Aripuanã River (Rio Aripuanã) is a river in the Mato Grosso and Amazonas states in north-western Brazil. It is a tributary of the Madeira River in the Amazon Basin. The town of Novo Aripuanã is located on its banks where it merges into the Madeira River. The town of Aripuanã is also on its banks, but on the upper (southern) section of the river.

The Aripuanã is a clearwater river.

==Course==

In Mato Grosso to the south of the border with Amazonas the river defines the western boundary of the 227817 ha Igarapés do Juruena State Park, created in 2002.
To the north of the Amazonas border it flows through the 224291 ha Aripuanã Sustainable Development Reserve, created in 2005.

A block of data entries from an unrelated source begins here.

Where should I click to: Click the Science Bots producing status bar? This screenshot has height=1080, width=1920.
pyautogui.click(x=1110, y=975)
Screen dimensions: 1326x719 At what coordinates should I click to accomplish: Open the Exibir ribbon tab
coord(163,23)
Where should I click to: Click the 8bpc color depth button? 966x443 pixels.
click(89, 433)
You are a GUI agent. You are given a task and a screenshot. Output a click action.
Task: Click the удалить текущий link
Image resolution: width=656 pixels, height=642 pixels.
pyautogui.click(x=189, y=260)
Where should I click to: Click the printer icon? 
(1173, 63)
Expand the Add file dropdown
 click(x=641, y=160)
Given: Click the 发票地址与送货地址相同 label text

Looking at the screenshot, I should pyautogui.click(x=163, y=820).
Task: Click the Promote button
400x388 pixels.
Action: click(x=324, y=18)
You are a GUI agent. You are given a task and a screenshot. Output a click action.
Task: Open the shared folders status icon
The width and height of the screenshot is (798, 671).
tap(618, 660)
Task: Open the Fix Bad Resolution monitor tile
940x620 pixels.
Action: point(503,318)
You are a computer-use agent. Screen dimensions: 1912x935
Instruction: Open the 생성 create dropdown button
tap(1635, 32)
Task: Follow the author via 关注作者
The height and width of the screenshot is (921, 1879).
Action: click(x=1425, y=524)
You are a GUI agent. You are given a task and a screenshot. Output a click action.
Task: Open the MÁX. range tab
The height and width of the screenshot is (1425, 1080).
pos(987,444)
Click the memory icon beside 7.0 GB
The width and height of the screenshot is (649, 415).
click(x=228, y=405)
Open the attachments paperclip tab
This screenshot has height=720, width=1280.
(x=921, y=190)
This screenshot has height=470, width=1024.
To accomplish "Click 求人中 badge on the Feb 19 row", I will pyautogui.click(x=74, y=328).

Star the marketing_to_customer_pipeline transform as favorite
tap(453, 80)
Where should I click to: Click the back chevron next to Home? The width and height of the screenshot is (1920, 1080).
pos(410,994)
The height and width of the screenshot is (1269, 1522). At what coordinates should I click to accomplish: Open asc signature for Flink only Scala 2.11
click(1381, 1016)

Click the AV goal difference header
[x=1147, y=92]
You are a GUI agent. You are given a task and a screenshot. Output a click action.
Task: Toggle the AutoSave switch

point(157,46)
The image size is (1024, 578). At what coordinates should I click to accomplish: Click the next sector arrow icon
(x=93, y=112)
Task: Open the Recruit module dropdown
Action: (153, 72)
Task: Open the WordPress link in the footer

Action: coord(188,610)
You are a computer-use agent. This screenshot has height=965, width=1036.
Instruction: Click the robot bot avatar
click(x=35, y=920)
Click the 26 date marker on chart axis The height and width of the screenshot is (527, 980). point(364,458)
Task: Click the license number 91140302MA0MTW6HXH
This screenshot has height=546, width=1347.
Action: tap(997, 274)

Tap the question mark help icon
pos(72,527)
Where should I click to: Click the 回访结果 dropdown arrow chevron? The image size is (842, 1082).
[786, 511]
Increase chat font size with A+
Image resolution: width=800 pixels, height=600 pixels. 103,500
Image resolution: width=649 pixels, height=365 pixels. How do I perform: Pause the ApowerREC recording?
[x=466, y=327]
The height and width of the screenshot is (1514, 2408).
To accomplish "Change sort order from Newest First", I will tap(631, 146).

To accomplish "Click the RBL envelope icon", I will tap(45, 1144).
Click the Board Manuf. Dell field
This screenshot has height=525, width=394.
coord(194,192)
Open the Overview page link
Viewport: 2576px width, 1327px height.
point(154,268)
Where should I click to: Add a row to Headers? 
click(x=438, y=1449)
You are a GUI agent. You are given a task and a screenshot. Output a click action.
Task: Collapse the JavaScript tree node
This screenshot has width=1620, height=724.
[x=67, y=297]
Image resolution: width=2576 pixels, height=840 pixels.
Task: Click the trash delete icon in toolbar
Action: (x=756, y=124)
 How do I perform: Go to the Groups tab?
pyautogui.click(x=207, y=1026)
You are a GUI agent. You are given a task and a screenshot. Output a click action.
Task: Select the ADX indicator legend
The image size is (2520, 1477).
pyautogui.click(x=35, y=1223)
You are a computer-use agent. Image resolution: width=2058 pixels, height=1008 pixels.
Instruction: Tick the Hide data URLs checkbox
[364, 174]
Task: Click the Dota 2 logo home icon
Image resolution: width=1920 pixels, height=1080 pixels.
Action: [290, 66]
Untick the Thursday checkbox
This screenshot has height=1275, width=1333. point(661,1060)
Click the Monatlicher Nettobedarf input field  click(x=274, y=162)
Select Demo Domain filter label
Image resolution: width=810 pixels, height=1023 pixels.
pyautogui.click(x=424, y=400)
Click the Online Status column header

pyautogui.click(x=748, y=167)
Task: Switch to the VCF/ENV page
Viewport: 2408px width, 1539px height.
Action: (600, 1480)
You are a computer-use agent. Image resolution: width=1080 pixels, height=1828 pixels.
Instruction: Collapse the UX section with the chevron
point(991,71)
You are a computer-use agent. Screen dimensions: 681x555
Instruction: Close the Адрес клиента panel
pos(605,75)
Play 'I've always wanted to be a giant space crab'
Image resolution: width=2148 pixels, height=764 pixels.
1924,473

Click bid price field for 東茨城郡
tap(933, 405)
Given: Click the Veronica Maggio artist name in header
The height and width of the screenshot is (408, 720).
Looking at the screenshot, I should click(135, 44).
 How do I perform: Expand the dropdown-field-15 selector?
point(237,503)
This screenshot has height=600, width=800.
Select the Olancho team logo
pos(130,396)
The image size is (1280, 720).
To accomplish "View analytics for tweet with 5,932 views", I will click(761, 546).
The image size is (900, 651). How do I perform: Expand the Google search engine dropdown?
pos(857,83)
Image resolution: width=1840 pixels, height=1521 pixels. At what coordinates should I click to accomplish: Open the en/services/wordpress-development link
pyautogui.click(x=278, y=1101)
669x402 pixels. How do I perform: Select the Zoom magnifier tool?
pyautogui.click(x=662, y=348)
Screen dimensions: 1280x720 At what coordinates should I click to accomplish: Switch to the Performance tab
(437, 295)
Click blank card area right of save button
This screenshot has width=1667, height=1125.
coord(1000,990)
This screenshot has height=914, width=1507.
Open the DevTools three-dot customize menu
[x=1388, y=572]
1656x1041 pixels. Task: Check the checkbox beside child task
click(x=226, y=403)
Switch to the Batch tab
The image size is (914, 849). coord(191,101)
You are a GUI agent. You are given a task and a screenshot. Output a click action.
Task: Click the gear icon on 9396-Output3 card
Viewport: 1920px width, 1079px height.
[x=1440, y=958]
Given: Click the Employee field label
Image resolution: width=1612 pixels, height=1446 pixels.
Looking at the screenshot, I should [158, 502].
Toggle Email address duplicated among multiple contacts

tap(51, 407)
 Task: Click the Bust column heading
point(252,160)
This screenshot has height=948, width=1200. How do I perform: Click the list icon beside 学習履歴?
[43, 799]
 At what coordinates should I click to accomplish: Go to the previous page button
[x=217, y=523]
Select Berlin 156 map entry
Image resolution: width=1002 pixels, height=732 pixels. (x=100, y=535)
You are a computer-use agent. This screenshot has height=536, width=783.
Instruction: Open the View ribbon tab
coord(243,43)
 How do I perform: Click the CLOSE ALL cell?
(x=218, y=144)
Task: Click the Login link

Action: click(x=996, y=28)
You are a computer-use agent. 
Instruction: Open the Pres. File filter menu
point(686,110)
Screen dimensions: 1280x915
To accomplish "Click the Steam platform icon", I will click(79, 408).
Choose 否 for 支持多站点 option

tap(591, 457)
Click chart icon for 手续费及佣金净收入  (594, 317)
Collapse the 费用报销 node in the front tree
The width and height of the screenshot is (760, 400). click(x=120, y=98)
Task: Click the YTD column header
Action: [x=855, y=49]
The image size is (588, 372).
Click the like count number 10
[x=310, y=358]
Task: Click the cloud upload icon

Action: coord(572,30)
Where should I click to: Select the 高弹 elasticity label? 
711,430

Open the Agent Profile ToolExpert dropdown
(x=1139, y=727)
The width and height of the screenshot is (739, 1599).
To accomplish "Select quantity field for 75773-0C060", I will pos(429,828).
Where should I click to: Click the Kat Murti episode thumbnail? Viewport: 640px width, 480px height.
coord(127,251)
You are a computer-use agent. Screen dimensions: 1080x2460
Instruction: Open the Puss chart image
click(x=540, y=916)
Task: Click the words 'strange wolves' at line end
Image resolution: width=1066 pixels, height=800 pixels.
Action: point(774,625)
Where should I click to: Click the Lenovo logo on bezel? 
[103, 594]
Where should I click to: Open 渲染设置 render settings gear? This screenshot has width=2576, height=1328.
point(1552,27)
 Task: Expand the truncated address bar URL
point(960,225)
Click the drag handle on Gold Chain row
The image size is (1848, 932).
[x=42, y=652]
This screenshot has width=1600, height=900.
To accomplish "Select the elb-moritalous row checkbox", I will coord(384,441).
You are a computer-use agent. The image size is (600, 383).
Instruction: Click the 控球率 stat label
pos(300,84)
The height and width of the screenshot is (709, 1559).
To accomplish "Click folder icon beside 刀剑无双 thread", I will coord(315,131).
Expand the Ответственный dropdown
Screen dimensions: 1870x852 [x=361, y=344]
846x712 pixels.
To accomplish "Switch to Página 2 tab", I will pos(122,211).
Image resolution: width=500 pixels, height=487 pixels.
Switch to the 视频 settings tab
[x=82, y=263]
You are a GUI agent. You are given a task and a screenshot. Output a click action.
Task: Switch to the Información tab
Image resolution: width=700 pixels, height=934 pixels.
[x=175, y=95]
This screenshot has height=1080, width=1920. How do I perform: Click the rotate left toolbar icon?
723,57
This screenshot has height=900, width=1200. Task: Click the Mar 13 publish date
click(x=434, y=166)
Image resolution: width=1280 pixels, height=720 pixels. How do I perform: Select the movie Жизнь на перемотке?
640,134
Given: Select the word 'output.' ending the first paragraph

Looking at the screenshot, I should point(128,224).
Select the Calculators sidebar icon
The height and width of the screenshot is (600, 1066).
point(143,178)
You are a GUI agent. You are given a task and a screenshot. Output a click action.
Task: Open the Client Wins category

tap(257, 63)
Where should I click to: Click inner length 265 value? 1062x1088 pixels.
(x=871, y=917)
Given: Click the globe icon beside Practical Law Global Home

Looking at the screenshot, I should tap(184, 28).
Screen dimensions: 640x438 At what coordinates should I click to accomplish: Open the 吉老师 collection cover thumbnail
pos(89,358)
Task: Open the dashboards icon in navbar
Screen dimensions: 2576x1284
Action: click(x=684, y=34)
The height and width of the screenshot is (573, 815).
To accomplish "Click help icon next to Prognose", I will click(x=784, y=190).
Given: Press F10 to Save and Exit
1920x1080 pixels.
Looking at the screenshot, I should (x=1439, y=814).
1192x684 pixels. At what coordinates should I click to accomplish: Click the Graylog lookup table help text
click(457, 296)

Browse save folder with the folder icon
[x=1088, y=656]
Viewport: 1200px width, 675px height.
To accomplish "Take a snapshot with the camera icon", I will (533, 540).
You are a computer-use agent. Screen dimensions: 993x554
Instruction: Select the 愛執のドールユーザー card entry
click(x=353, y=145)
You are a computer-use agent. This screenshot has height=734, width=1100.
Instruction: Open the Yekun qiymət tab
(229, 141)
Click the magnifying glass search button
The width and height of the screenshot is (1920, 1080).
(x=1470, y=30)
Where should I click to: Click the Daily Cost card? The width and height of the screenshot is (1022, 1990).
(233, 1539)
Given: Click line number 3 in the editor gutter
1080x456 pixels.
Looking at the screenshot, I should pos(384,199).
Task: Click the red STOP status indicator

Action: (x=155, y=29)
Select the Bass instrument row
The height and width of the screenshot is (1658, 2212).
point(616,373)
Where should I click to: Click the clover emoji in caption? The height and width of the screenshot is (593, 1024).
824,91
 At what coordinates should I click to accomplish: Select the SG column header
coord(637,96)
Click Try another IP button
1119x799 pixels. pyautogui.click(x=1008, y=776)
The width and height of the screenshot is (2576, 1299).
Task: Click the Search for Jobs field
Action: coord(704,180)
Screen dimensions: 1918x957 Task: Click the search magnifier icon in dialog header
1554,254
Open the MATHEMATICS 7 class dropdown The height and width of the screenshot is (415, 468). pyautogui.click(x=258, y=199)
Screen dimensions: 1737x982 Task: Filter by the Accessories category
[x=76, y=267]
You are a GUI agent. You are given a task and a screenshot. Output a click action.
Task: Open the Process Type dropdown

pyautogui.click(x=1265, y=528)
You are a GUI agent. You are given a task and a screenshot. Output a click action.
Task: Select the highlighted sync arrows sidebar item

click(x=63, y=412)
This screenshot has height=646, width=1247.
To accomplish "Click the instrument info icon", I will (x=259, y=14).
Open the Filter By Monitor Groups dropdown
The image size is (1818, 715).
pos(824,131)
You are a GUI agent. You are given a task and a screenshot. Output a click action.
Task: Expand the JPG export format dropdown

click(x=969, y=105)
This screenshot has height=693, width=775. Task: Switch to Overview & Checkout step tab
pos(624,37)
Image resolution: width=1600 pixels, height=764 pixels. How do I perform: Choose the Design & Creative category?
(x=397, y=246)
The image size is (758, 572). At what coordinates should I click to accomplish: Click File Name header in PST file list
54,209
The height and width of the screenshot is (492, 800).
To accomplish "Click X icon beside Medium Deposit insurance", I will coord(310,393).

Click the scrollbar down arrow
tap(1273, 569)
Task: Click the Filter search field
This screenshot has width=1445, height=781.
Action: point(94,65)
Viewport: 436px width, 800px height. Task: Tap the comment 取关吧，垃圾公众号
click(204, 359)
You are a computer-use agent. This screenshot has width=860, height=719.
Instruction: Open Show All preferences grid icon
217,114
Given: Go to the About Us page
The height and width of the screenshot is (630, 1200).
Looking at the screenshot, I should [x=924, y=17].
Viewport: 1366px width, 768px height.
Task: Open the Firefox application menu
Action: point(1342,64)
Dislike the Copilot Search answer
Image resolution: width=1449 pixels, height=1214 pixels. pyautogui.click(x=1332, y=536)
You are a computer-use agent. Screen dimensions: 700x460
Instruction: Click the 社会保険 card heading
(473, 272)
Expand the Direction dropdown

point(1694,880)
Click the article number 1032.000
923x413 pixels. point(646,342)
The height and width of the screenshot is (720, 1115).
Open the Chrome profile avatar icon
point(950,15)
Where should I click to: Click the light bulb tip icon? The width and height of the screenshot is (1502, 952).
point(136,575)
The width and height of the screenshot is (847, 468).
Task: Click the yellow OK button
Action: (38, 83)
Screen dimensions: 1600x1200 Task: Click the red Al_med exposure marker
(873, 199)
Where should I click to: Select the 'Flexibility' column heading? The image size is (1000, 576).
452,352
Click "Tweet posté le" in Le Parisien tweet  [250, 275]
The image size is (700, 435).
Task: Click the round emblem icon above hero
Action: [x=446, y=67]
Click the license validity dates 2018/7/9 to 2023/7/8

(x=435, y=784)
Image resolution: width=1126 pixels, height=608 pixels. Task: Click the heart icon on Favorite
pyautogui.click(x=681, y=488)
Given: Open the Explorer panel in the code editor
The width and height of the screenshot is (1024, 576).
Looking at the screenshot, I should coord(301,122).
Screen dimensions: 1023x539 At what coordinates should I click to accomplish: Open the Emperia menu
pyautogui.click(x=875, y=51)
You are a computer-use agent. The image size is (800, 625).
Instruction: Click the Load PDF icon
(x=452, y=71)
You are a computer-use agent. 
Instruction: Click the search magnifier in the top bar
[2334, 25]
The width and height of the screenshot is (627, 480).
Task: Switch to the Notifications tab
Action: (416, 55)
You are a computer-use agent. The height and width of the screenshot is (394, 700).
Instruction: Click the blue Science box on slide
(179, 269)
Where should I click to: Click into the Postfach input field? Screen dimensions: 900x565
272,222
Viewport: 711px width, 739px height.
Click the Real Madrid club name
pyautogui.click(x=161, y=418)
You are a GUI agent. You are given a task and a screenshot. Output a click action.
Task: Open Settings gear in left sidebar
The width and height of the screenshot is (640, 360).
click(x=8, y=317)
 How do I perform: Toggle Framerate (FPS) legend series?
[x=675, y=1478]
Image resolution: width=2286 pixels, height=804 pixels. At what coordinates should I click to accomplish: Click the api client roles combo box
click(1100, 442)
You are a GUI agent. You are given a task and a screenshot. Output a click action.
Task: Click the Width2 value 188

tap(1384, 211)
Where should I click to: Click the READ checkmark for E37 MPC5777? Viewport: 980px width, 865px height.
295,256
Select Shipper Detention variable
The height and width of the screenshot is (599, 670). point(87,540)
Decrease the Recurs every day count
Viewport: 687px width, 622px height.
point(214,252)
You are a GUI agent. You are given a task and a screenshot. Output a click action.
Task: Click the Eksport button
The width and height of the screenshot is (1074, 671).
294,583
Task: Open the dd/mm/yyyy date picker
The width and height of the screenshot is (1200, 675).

Further north in Amazonas the Trans-Amazonian Highway (BR-230) crosses the Aripuanã.
North of the highway the river flows through the 751,302 ha Aripuanã National Forest, a sustainable development unit created in 2016 in the last week before the provisional removal of president Dilma Rousseff.
It then flows through the Juma Sustainable Development Reserve before meeting the Madeira.

There are four dams on the river (Dardanelos Dam, Faxinal I and Faxinal II at Aripuanã town, and Juína Dam west of Juína) and a fifth is planned (Prainha Dam on the middle Aripuanã River). These have impacted the environment and caused conflicts with indigenous people.